As human gods aim for their mark
Made everything from toy guns that spark
To flesh-colored Christs that glow in the dark
It’s easy to see without looking too far
That not much is really sacred
Swanson too: “The largest component of exceptionalism seems completely unrelated to facts. The belief in a divine mission is an attitude, not an observation.”
The author quotes Eliassen Hilde Restad of Newsweek fame to capture this observation, “Americans have, throughout their history, believed they are a superior people, believed they are endowed with a unique mission, believed that they will never succumb to the merciless laws of history. Most importantly, it’s an idea that Americans and their leaders have often acted upon in the world.”
After all, the US plays ball with international law by relying on its veto power and its ability to reject the authority of the International Court of Justice or any U.N. treaty or action.
Swanson launches into a discussion of the American flag. He wryly comments, “In much of the world, if you see any flag at all, you can safely ignore it without being suspended from school or shut out of your sports career.”
Dylan, too, addressed these themes in his 115th Dream:
Well, I rapped upon a house
With the U.S. flag upon display
I said, “Could you help me out
I got some friends down the way”
The man says, “Get out of here
I’ll tear you limb from limb”
I said, “You know they refused Jesus, too”
He said, “You’re not Him.”
The author expresses contempt for President Obama’s sadly pathetic 2009 Nobel Peace Prize acceptance speech.
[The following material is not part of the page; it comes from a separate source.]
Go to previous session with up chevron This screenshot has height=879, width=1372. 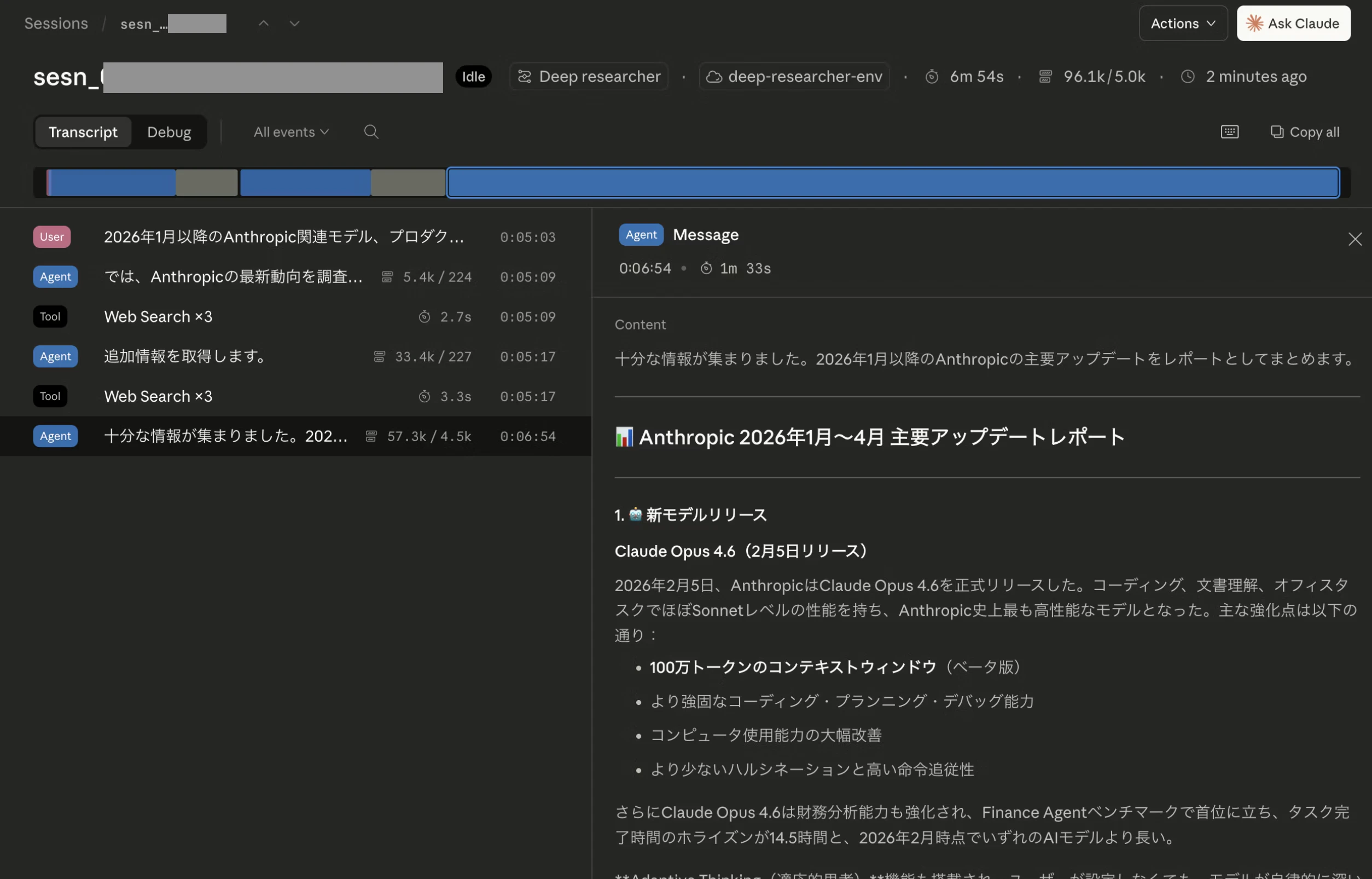264,24
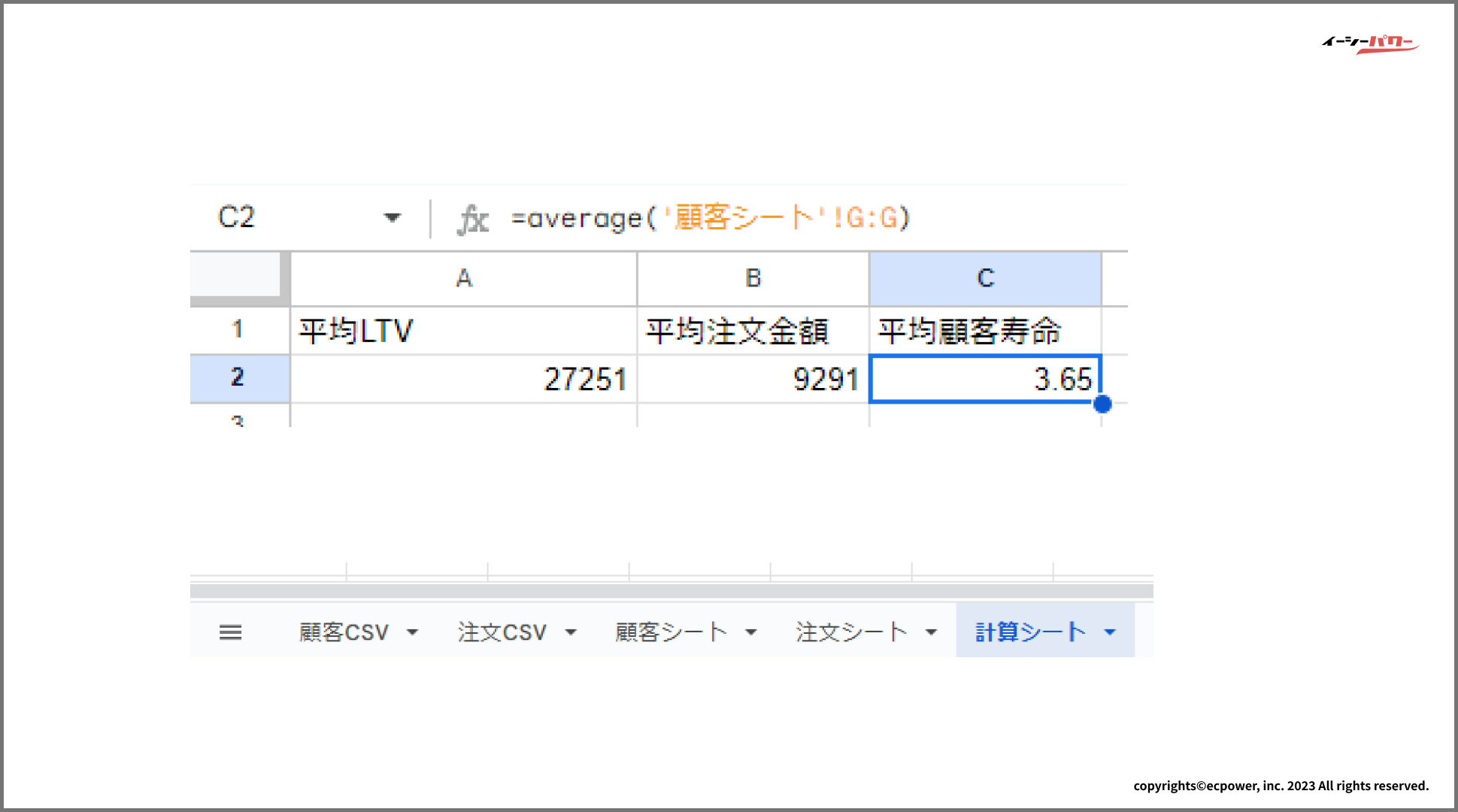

The 44th President denounced the work of Gandhi and King, by saying in the same breath, “To say that force may sometimes be necessary is not a call to cynicism – it is a recognition of history; the imperfections of man and the limits of reason.”
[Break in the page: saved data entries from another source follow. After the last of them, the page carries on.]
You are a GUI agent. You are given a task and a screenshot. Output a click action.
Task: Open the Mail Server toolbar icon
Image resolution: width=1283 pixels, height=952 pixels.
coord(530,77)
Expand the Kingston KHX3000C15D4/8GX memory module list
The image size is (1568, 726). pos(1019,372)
Dylan’s take? “God said to Abraham, “kill me your son.” Abe said, “Man, you must be puttin’ me on.”” And, “Sometimes the President of the United States must have to stand naked.”
Swanson pulls no punches, “Since World War II, during what some U.S. academics think of as a golden age of peace, the U.S. military has killed or helped kill some 20 million people, overthrown at least 36 governments, interfered in at least 84 foreign elections, attempted to assassinate over 50 foreign leaders, and dropped bombs on people in over 30 countries.”
In a few short pages Swanson examines statements by President McKinley, Vice President Pence, Dick Cheney, Barack Obama, and even Herman Melville, all cheerleaders for American exceptionalism.
He writes, “We often think of the United States as struggling to live up to its noble ideals. The reality is of course that the U.S. government and society have had noble and ignoble ideals and striven to meet and met both. Nobility and heroism have intermingled with cynicism, incompetence, and sadism. And some of it all has been extreme, exceptionally great or awful – and much of it extremely well communicated, promoted, and advertised, for better and for worse.”
Should free academic discourse survive this dark age, Swanson will be studied by generations far in the future.
Swanson argues that American exceptionalism conspires to promote American civilization while devaluing the rest of the world. Americans are people who believe they have the right, the duty, to impose their will on the rest of the world. Swanson’s pen becomes the sword, “Exceptionalism is an attitude that tends to include arrogance, ignorance, and aggression, and these tend to do a great deal of damage.” Eyes wide open, Swanson prophesizes with his pen, for the loser now will be later to win.
Pat Elder is a member of the Coordinating Committee of World Beyond War.